■ **Task statement**
Identify each line of the rows below that contains the string "screenshot" and copy those lines in full.

— Begin Entries —

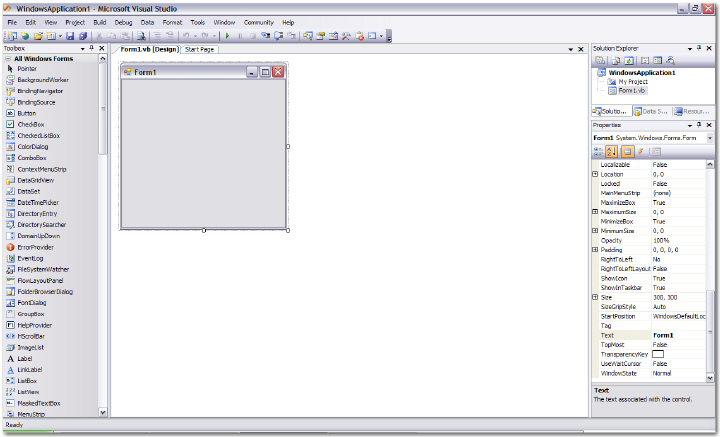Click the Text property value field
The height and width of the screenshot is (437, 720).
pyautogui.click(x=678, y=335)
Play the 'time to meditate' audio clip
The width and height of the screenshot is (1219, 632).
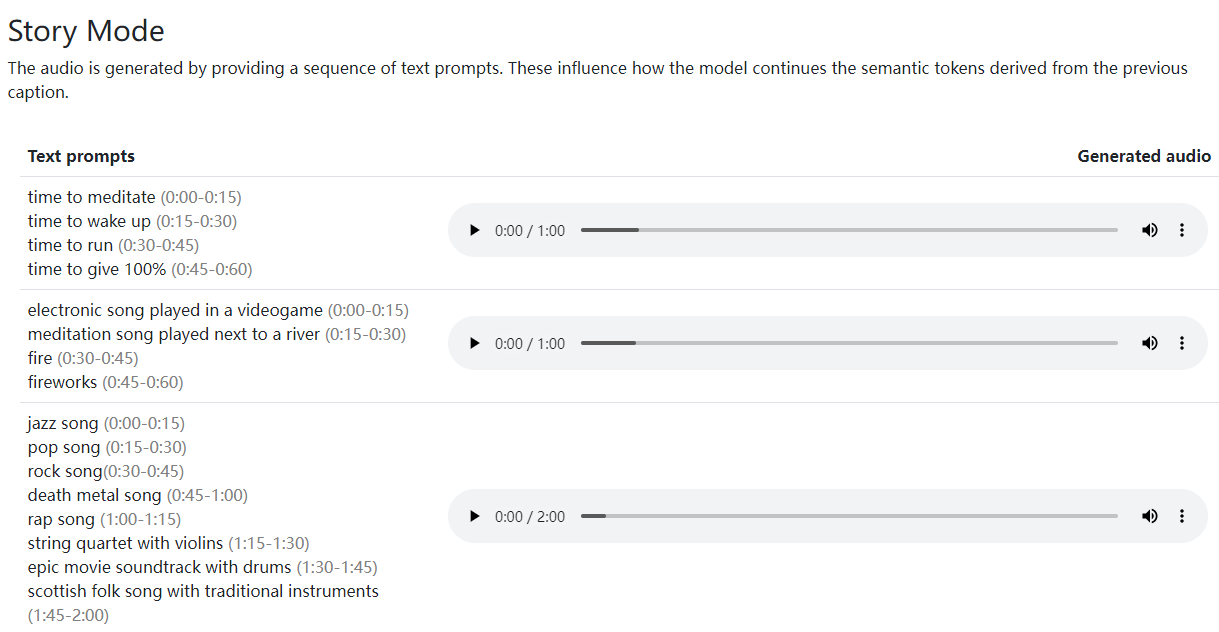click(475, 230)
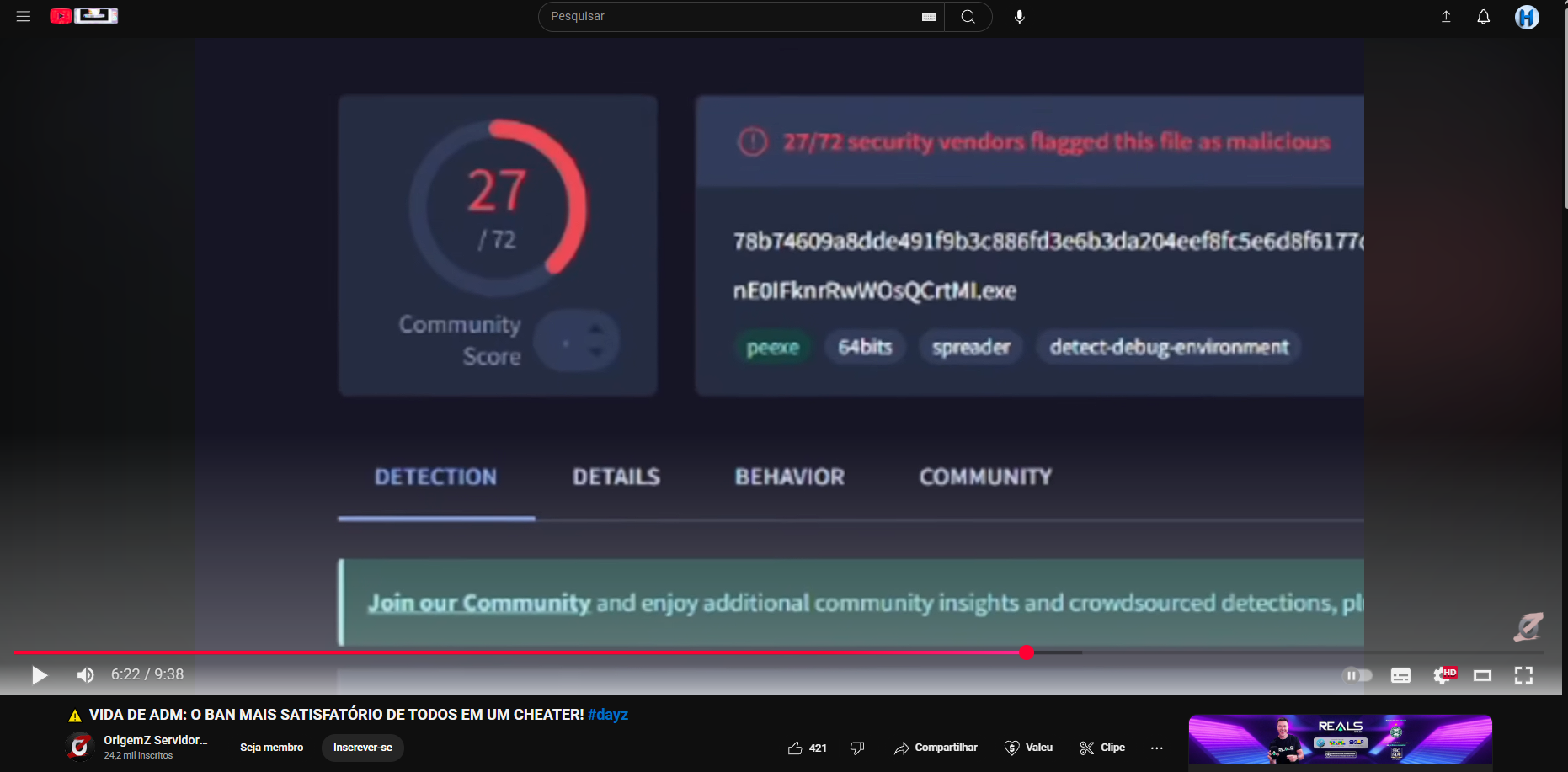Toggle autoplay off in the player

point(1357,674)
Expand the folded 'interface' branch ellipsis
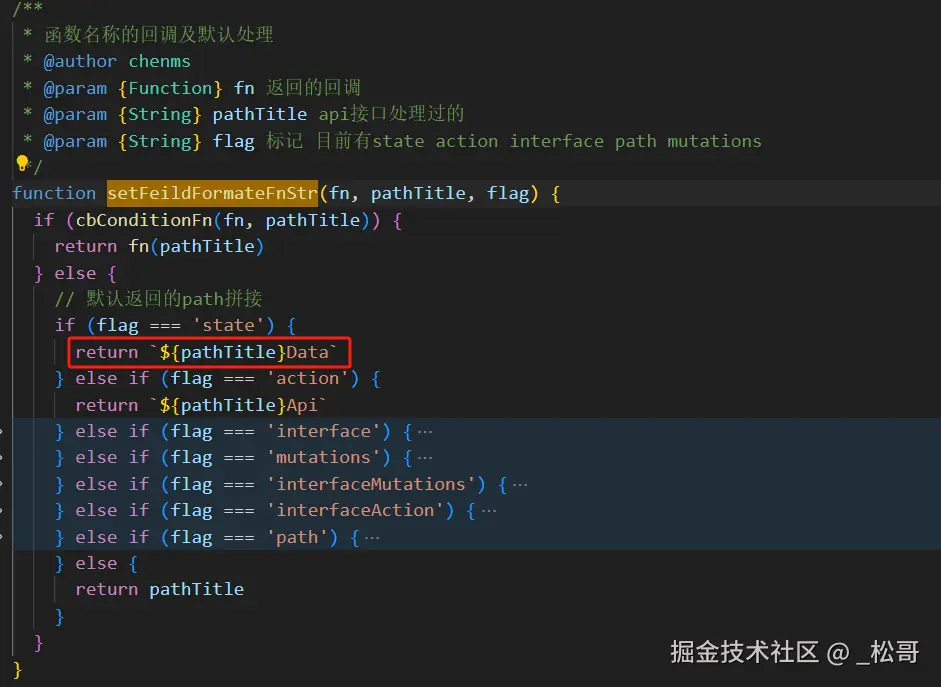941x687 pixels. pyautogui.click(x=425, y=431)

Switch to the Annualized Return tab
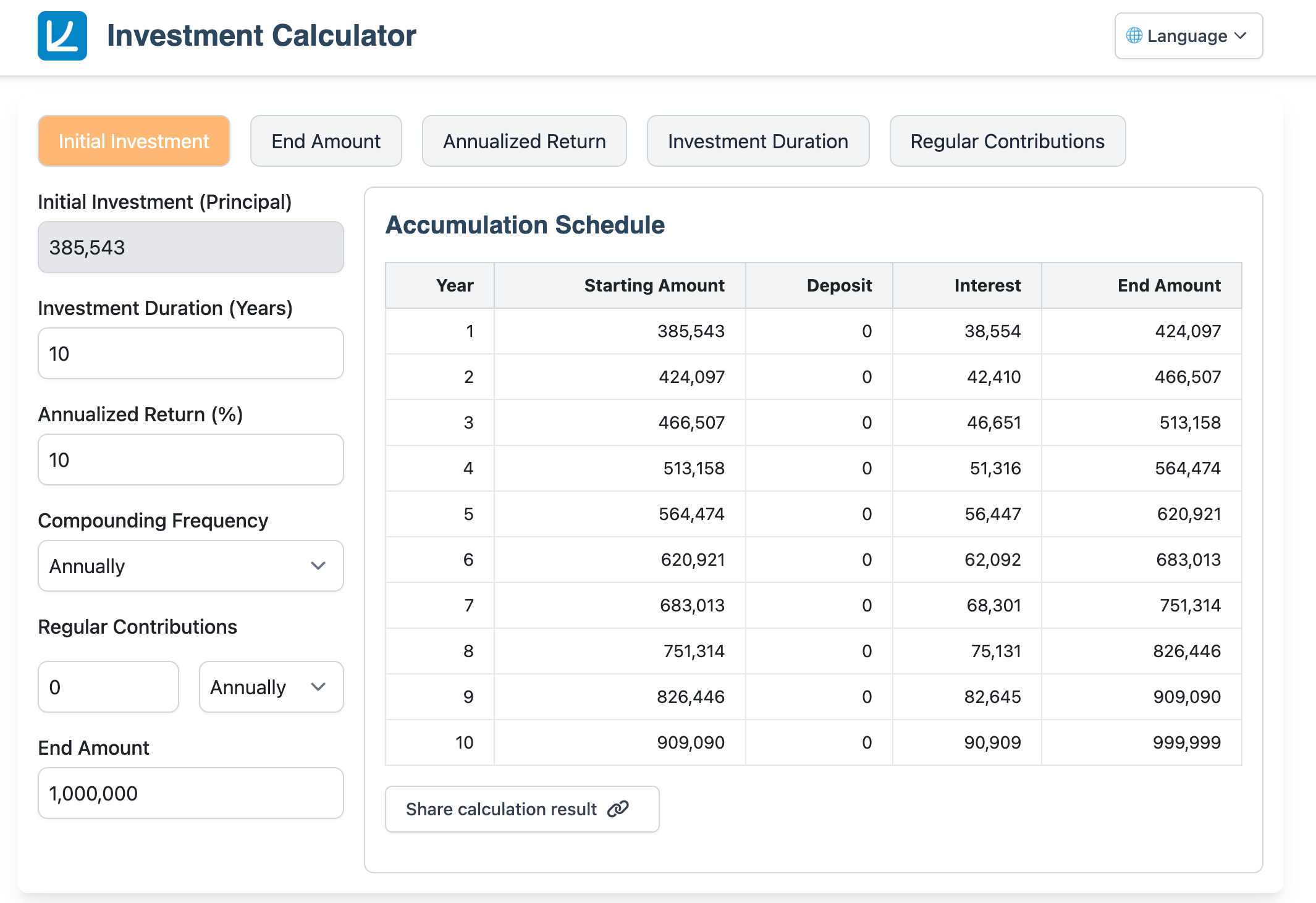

— End Entries —

■ **The result**
The height and width of the screenshot is (437, 720).
The width and height of the screenshot is (1219, 632).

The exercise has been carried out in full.